Posts Tagged ‘caring for young birds’


In Spring and Summer we are surrounded by new life in the natural world, we can often find young birds and animals on their own in strange or unsafe places, if this is the case here are some guidelines from the RSPCA to help you.

Usually the youngsters have not been abandoned and ‘rescuing’ them may do more harm than good, their mother is close by and looking out for them, human interference can reduce their chances of survival.

Baby Birds

Leave ‘abandoned’ baby birds alone, if you find a young bird out of its nest it is probably a fledgling, they usually leave the nest about two weeks after hatching – just before they can fly, they will have grown all or most of their feathers, are very mobile and can walk, run and hop onto low branches. Fledglings are fed by their parents who are usually nearby collecting food, however, they will not return to the fledglings until you have gone, never try to return fledglings to their nest.

Young Deer

If you go for a walk in the countryside you may come across an ‘abandoned’ young deer, the chances are that it is waiting for its mother to return, deer hide their young in undergrowth or long grass whilst they are foraging. Leave the deer where it is and move well away without touching it, an unfamiliar scent may cause the mother to abandon them, if you have a dog keep them on a lead.

Young Fox Cubs

Fox cubs start taking their first steps outside the earth (den) at four weeks old, and it is quite normal for them to wander in or around patches of cover above ground this is how they develop their survival and hunting skills.
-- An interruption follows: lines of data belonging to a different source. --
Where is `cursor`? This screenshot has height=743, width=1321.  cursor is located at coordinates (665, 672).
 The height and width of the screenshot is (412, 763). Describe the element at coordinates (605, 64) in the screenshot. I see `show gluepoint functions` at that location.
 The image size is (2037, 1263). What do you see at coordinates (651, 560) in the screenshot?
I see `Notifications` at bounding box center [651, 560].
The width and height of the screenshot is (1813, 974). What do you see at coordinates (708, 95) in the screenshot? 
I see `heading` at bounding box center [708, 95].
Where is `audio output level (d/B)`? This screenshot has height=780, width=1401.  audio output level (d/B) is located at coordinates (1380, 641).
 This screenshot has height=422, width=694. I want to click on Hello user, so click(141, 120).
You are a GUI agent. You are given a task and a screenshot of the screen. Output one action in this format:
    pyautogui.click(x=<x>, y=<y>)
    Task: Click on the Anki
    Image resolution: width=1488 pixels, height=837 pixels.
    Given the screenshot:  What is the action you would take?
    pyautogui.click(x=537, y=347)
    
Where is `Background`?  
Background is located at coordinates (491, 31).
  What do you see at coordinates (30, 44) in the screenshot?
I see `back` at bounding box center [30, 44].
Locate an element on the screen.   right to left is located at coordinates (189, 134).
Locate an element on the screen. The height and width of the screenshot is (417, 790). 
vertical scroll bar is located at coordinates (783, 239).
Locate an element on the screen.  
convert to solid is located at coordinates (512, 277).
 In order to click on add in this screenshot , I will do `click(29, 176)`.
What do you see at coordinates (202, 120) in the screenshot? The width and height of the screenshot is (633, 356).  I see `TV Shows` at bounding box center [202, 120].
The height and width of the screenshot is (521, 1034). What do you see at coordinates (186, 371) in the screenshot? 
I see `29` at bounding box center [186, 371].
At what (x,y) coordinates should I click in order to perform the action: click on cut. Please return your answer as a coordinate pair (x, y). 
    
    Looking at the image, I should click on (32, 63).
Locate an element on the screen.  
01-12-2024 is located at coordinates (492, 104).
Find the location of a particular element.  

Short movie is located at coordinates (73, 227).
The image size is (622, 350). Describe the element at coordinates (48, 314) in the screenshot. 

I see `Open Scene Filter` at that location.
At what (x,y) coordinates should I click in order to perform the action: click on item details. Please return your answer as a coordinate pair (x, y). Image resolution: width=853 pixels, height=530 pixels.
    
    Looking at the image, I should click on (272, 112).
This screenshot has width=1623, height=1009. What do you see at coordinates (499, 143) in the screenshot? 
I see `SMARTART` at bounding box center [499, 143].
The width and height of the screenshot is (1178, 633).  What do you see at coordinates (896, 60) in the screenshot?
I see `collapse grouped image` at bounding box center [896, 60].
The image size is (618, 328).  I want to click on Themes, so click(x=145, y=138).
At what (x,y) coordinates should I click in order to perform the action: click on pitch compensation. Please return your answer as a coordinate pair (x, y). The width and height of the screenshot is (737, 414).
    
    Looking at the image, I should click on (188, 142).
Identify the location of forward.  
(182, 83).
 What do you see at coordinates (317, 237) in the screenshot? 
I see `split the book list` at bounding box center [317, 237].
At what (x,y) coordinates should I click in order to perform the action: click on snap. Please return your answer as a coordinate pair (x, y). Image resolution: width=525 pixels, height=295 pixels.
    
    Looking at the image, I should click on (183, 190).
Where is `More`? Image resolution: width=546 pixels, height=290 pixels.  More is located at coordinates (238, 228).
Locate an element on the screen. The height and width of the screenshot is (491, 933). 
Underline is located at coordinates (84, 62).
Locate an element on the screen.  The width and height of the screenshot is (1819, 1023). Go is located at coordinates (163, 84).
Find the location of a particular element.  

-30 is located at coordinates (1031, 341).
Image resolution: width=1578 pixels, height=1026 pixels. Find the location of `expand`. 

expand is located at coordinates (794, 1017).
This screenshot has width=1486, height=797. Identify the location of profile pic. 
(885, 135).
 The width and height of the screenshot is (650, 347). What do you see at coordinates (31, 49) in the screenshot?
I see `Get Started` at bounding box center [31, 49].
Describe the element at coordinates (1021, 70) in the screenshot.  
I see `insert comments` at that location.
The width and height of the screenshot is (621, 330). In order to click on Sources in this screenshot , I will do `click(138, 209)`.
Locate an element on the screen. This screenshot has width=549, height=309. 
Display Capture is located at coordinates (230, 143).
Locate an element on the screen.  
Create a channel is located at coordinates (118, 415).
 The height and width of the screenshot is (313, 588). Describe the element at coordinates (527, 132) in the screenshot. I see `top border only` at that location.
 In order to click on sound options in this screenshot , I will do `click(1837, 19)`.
Please don’t be tempted to ‘rescue’ them the cubs’ parents or relatives are usually nearby keeping a close eye on them.

Young Hedgehogs

If you see a young or adult hedgehog out during the daytime it can mean that it is unwell or in trouble if you are concerned call the RSPCA or the Hedgehog Preservation Society for advice.

No matter how hard we may try we cannot look after young birds or animals as well as their parents, if you really want to help leave them alone, if they are in immediate danger from a predator or traffic place them out of harm a short distance away so that the parents can find, then if you are worried go back later and check all is well.

Useful contact telephone numbers:

If you are concerned about an animal   RSPCA 0300 1234 999


Hedgehog Preservation Society    01584 890801


It is really hard to walk away and not do anything but often it is the right thing to do.